José Fonte: «Ausência de público está a tornar a liga portuguesa mais competitiva»
Central do Lille aborda momento da Liga NOS
José Fonte, internacional português, é, aos 36 anos, um dos maiores exemplos de superação no futebol. Saiu de Portugal em 2007 e desde então nunca mais voltou, com destaque para a marcante passagem por Inglaterra, onde é visto como ídolo pelos adeptos do Southampton. Passou ainda pelo West Ham, de onde partiu para o Dalian Yifang, na China. Aos 34 anos ingressou no Lille, clube onde tem brilhado e principalmente mostrado que a idade é só um número.
O central, em entrevista ao Canal 11 - no programa "Amor à camisola" -, abordou, por exemplo, temas como a sua dieta em França, o témino da Liga gaulesa e deitou ainda um olhar ao campeonato português.
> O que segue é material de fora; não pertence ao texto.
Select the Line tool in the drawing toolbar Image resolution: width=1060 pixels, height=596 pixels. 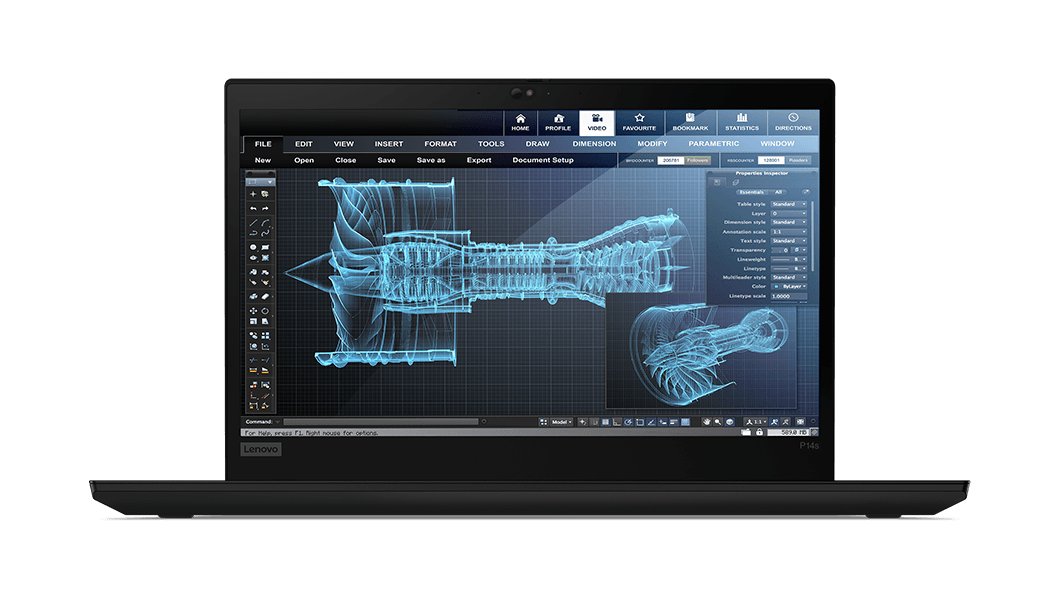point(253,222)
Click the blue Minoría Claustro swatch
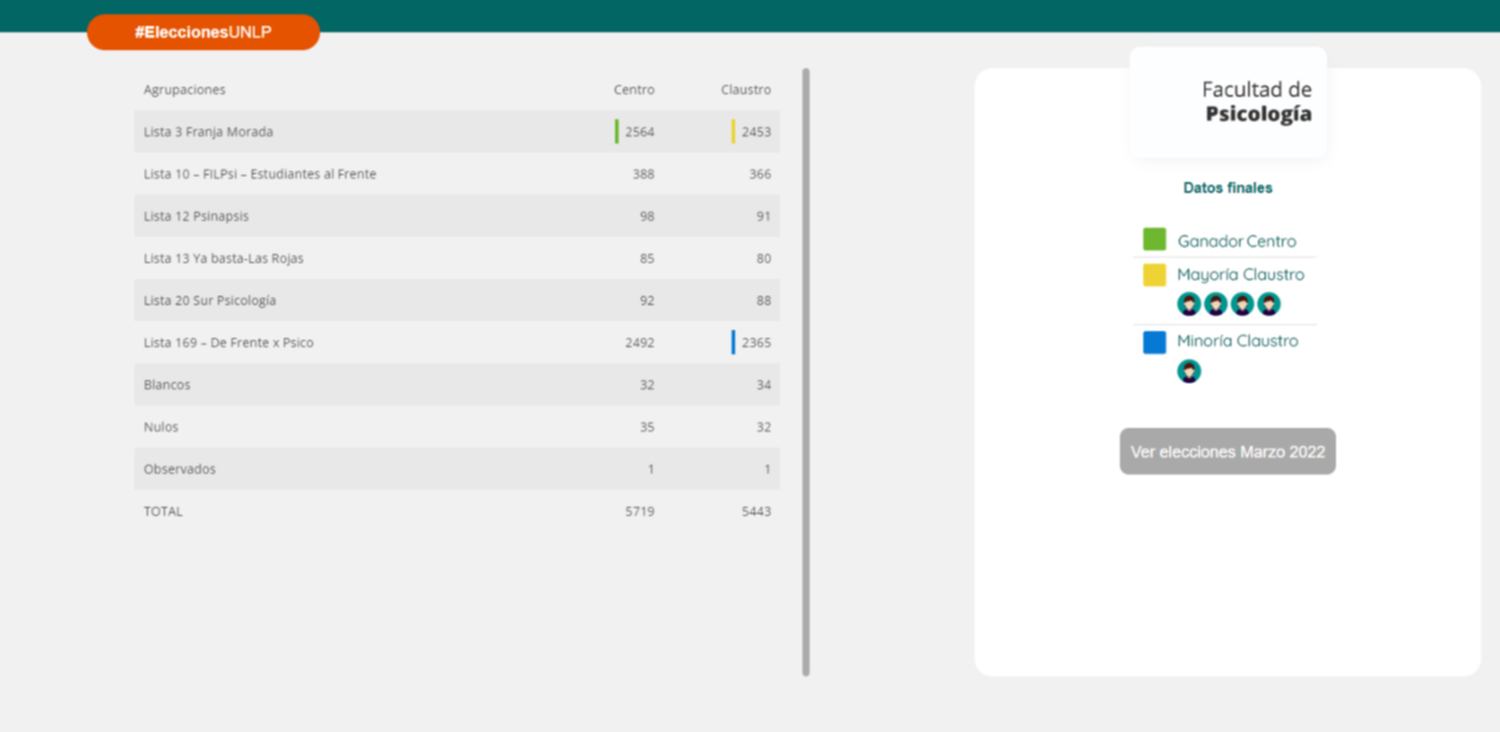The width and height of the screenshot is (1500, 732). coord(1154,342)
"Tenho cuidados com a alimentação especialmente quando estou em competição. O facto de viver sozinho em Lille faz com que cozinhe mais. Temos ali um grupinho de portugueses e todos cozinham", contou, admitindo que "em férias relaxamos sempre um bocadinho" e em Portugal é um "descalabro": "a minha mulher vai comprar bolas de berlim."
Embora de férias, José Fonte não pensa em parar. "Treino três a quatro vezes por semana, seguindo o plano de trabalho que me deram no Lille e mais alguns extras".
O jogador espera poder ajudar a equipa do Lille na próxima época na Liga Francesa e, para além de "um lugar entre os três ou quatro primeiros", aponta ainda mais alto, tendo a ambição de alcançar a Liga dos Campeões e "fazer frente ao Paris Saint-Germain".
Quando questionado acerca do campeonato português, o central diz estar a acompanhar "com particular atenção" os jogos do irmão Rui Fonte (jogador do Sp. Braga) e falou das atuais condições: "Parece-me que a ausência de público está a tornar a liga mais competitiva e nivelada. Jogar na Luz ou no Dragão sem os adeptos da casa presentes deixa as equipas visitantes mais à vontade. A exigência mental tornou-se maior para os jogadores. Jogar à porta fechada obriga-os a elevar, e muito, os níveis de concentração. Para mim, o espetáculo do futebol só ganha com a participação dos adeptos. Espero que isso volte a ser possível. Um estádio em silêncio pode perturbar."